§ **TEXT SHOWN**:
______

Ninian (4.6 in Appendix B.1) and his family, including the soon-to-be famous and arguably notorious eldest son, James (5.8 in Appendix B.10), left his job as master of schools in Berwick upon Tweed in 1850 and migrated to Watson, Michigan. (See Appendix B.10). Whether they departed before Robert Redpath's death on the 24th May of that year or afterwards and whether his death influenced their exodus cannot be determined. But it can be surmised that there was a 'pull' factor of John Redpath and his family already living in Michigan. James Redpath also already saw the opportunity of becoming a printer and not a farmer. (See quotation at bottom of Appendix B.10).
Christian Purves Redpath and her children followed later.
Mary Jane Burdette's records suggest that James Redpath, the eldest son (5.4) carried on with his father's job as farm steward at Rutherford Burnside for three years (1853?); but then he went over to America as presumably a forward observer to see how the rest of the family had settled in the Richland Michigan area. Christian/Christina and her children came to Michigan later possibly 1853*. And it is reported that Fafa came over by himself when he was seventeen, even though another report says that he arrived in Gull Prairie on the 29th July 1858 (when he was just barely 16) after a 57 day journey across the Atlantic in a sailing ship.
Arguably the main reason for Christian Redpath and her family leaving Scotland would be a push factor (death of the father, Robert ) but there would then have been the 'pull' of the Redpath family who were gathering in increasing numbers in or near Richland, Michigan.

______

§ **APPLY WHAT YOU READ**:
1. In the account of the Redpath family's emigration, change "master of schools" to "schoolmaster" and write out everything from "Ninian (4.6 in" down to "of Appendix B.10).".
2. Continue the account of the Redpath family's emigration from where it stops.

§ **AVAILABLE DATA**:
______

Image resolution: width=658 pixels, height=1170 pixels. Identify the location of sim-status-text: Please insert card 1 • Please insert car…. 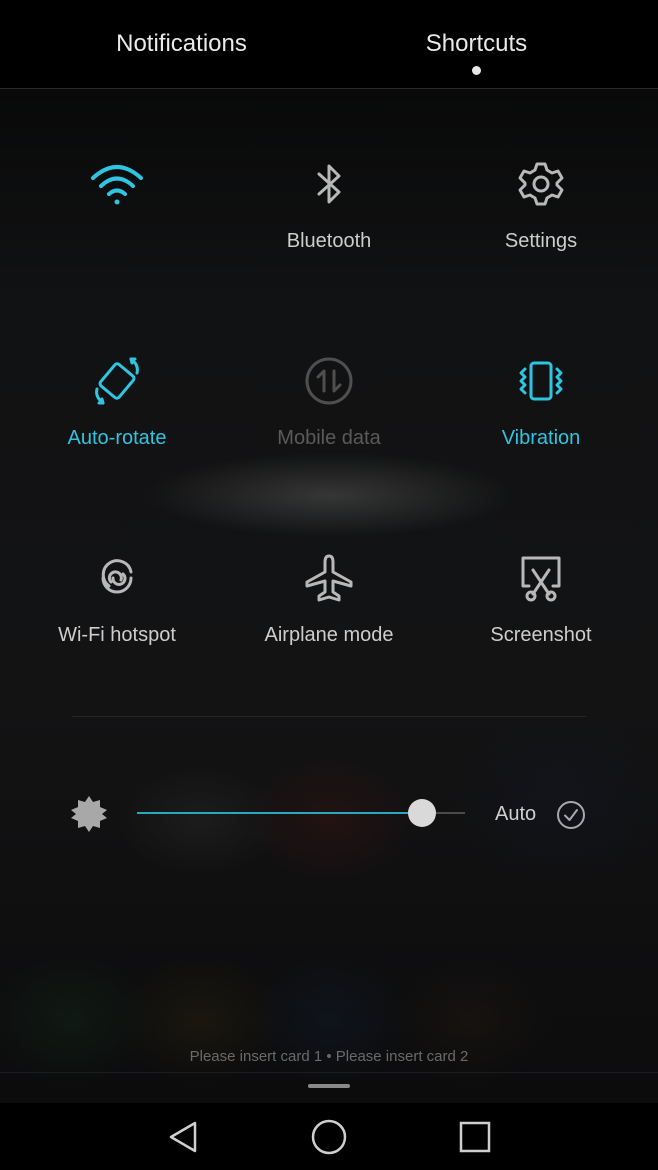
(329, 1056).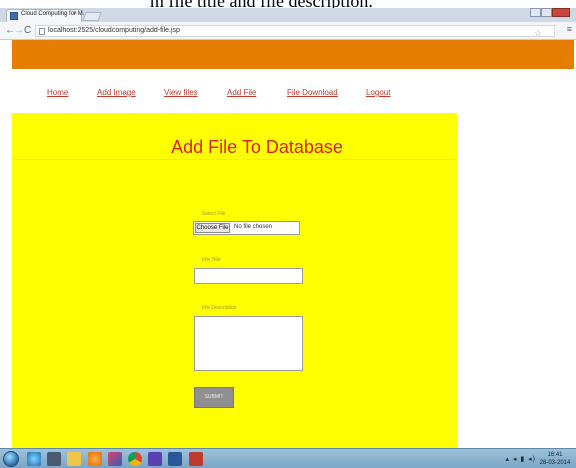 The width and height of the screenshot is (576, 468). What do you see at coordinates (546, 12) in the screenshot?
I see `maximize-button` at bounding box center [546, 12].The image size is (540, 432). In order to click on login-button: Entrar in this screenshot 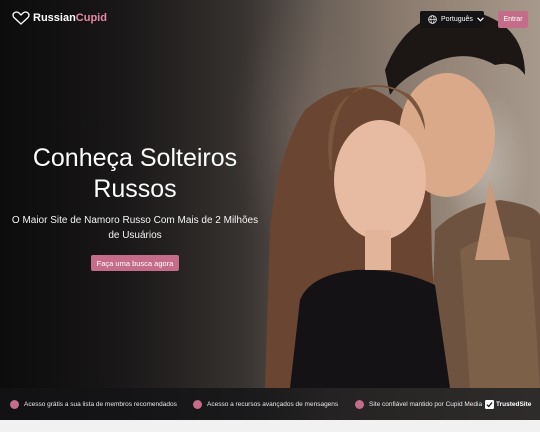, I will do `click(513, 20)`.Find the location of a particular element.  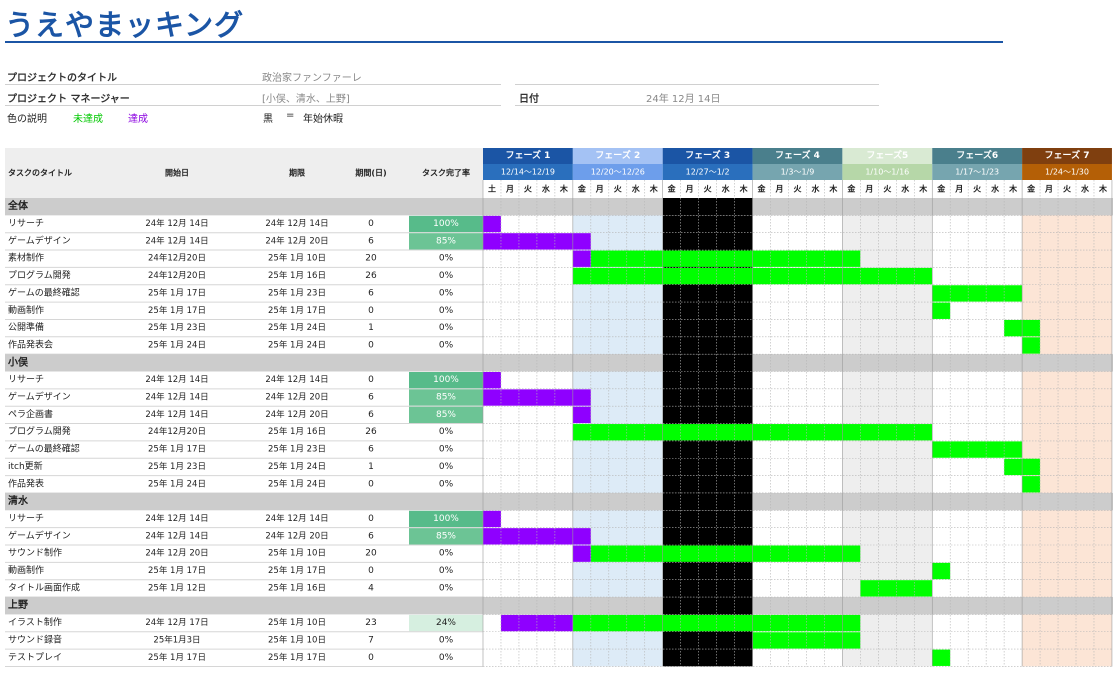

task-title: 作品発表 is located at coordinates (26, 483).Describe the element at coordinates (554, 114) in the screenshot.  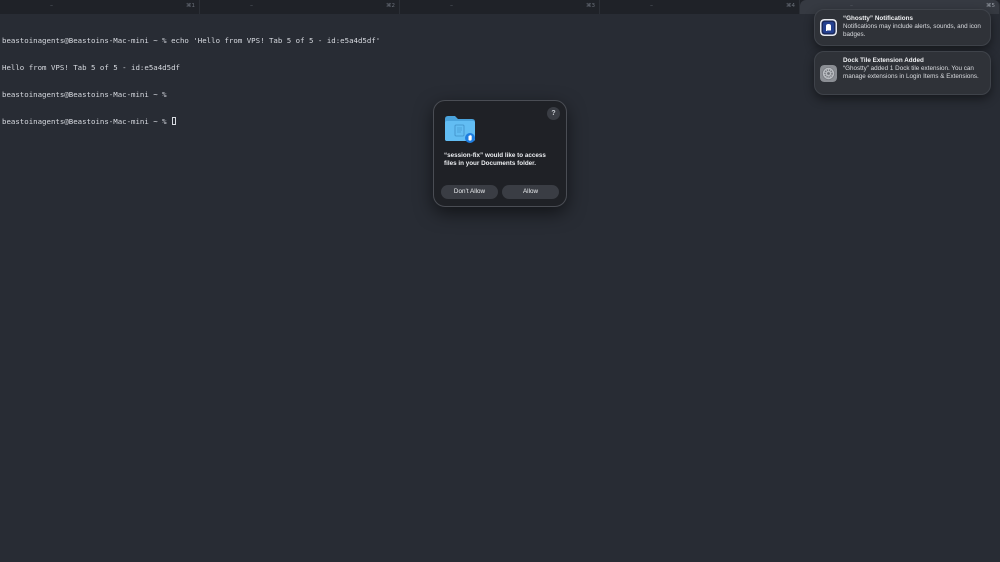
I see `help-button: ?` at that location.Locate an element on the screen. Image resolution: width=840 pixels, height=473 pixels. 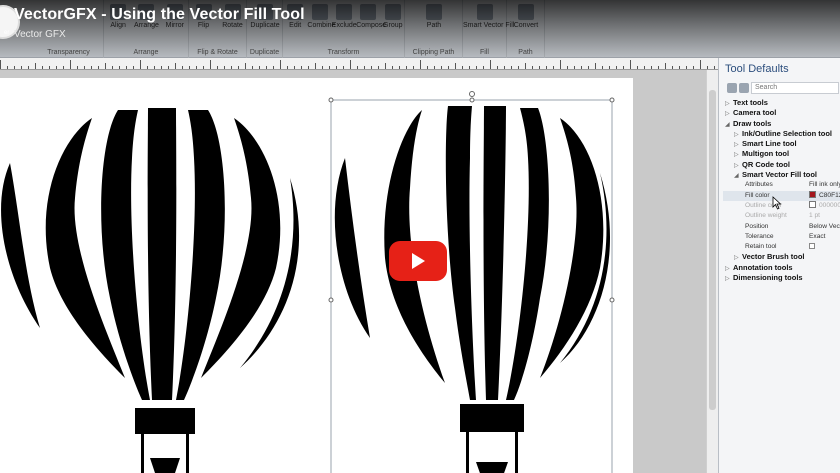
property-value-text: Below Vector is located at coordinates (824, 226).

______

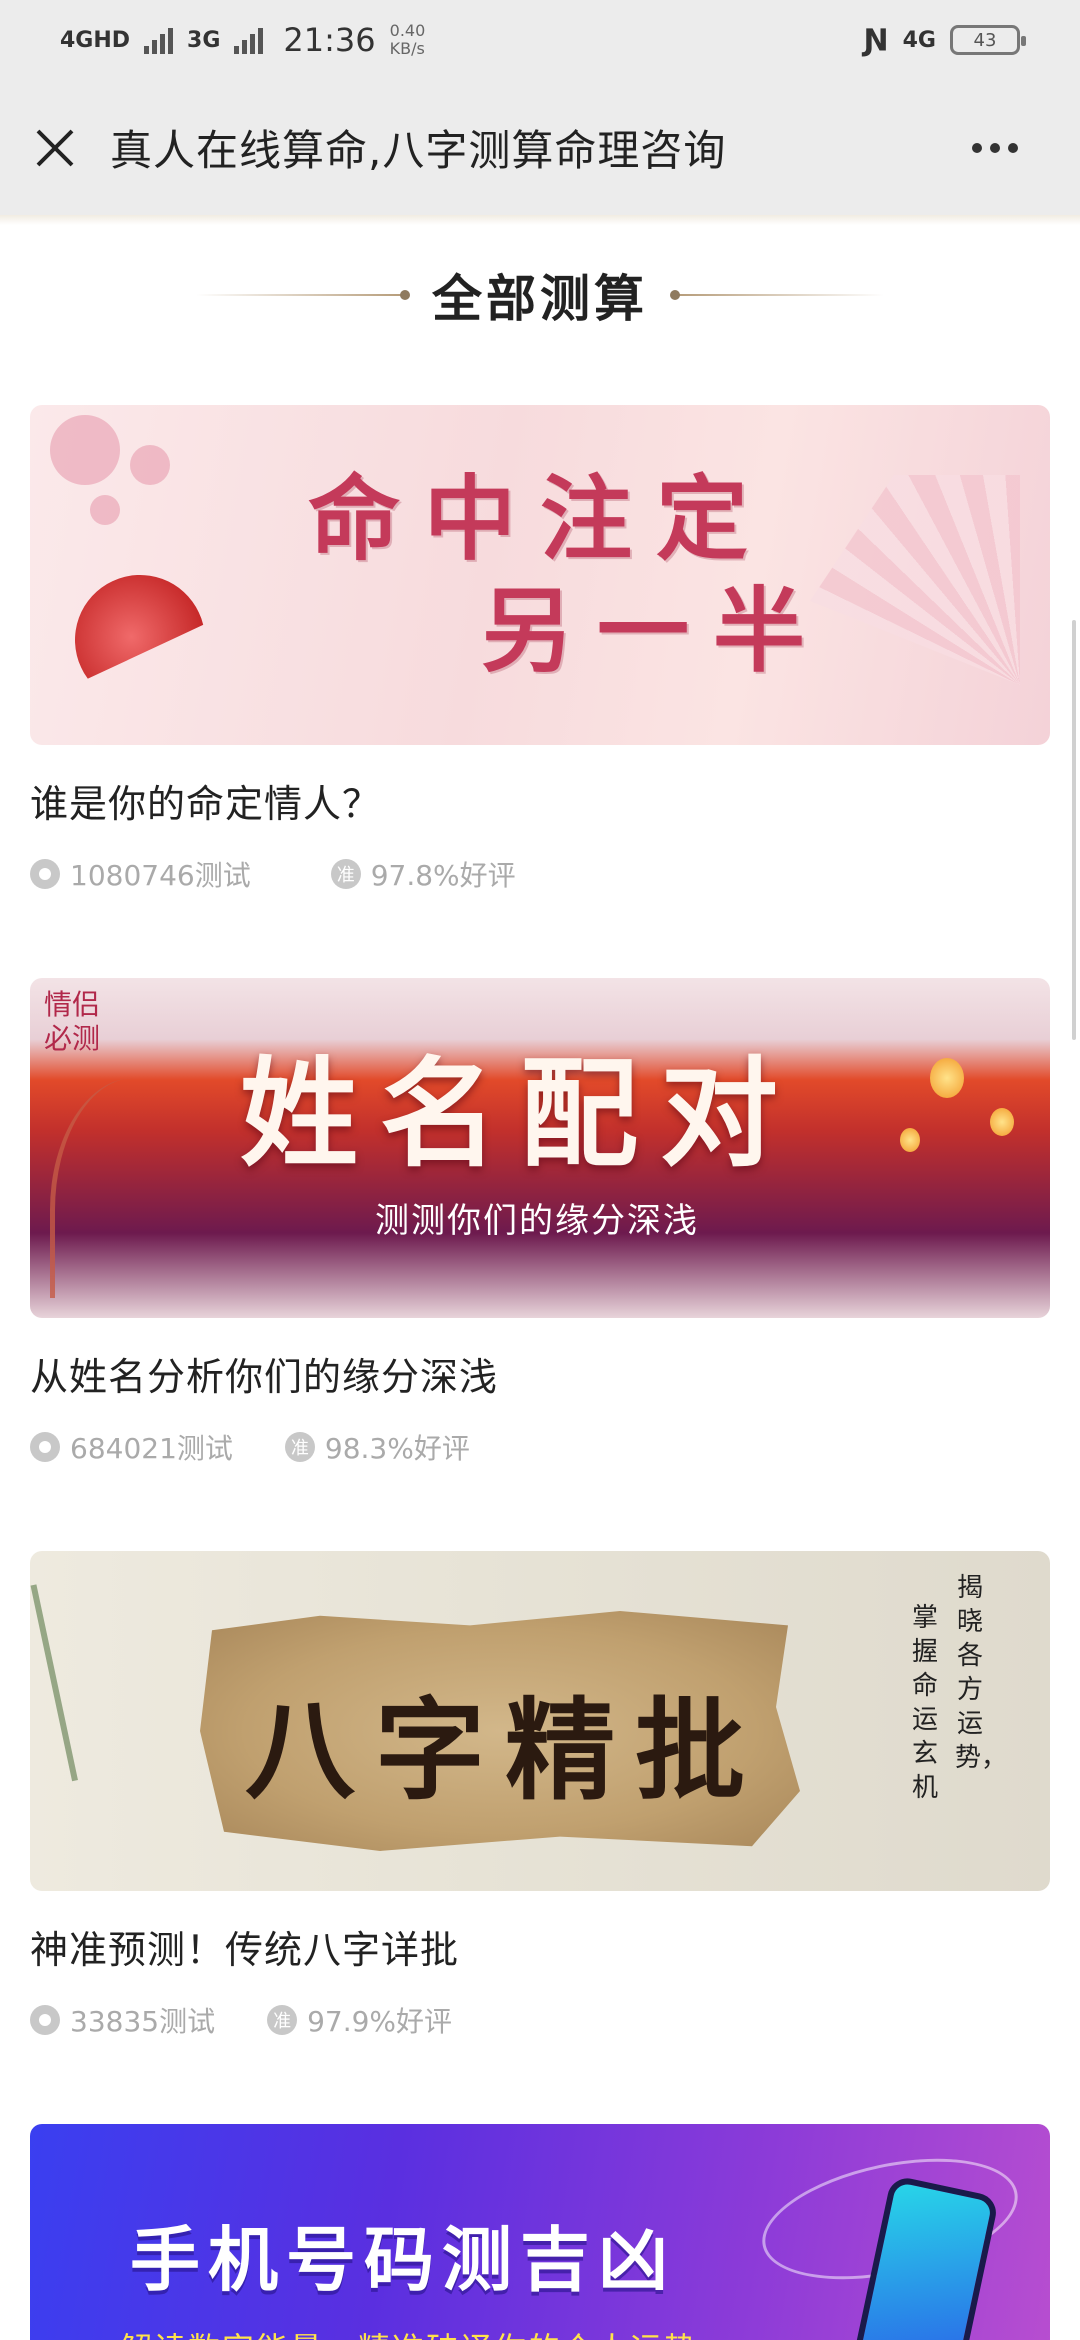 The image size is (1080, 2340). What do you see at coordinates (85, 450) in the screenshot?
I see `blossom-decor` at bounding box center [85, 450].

______

§ **ANSWERS FOR THIS EXERCISE**:
1.
Ninian (4.6 in Appendix B.1) and his family, including the soon-to-be famous and arguably notorious eldest son, James (5.8 in Appendix B.10), left his job as schoolmaster in Berwick upon Tweed in 1850 and migrated to Watson, Michigan. (See Appendix B.10). Whether they departed before Robert Redpath's death on the 24th May of that year or afterwards and whether his death influenced their exodus cannot be determined. But it can be surmised that there was a 'pull' factor of John Redpath and his family already living in Michigan. James Redpath also already saw the opportunity of becoming a printer and not a farmer. (See quotation at bottom of Appendix B.10).

2.
When Henry Hogg died, James returned to Scotland to bring over his' sister Mary and her six children and they arrived in 1871. Clearly the death of Henry was a push factor and the family, including the location of Mary's mother, Christian/Christina was a pull factor'.
So it appears that every one of the children of James Redpath
(3.2) and Mary Lauder who were still alive in the 1850's left for
America. Of course, there may be some relatives who remained in
Scotland, going back to the second generation. I am currently
trying to trace descendants of James Rippeth and Christian Tully.
* the only way to pin down dates is either by finding citizenship application forms, which for Michigan are lodged with the
National Archives in Chicago or by, as I've recently started doing, systematically perusing the passenger lists of all the ships arriving in New York in the New York branch of the
National Archives. Any volunteers to help?
To be continued....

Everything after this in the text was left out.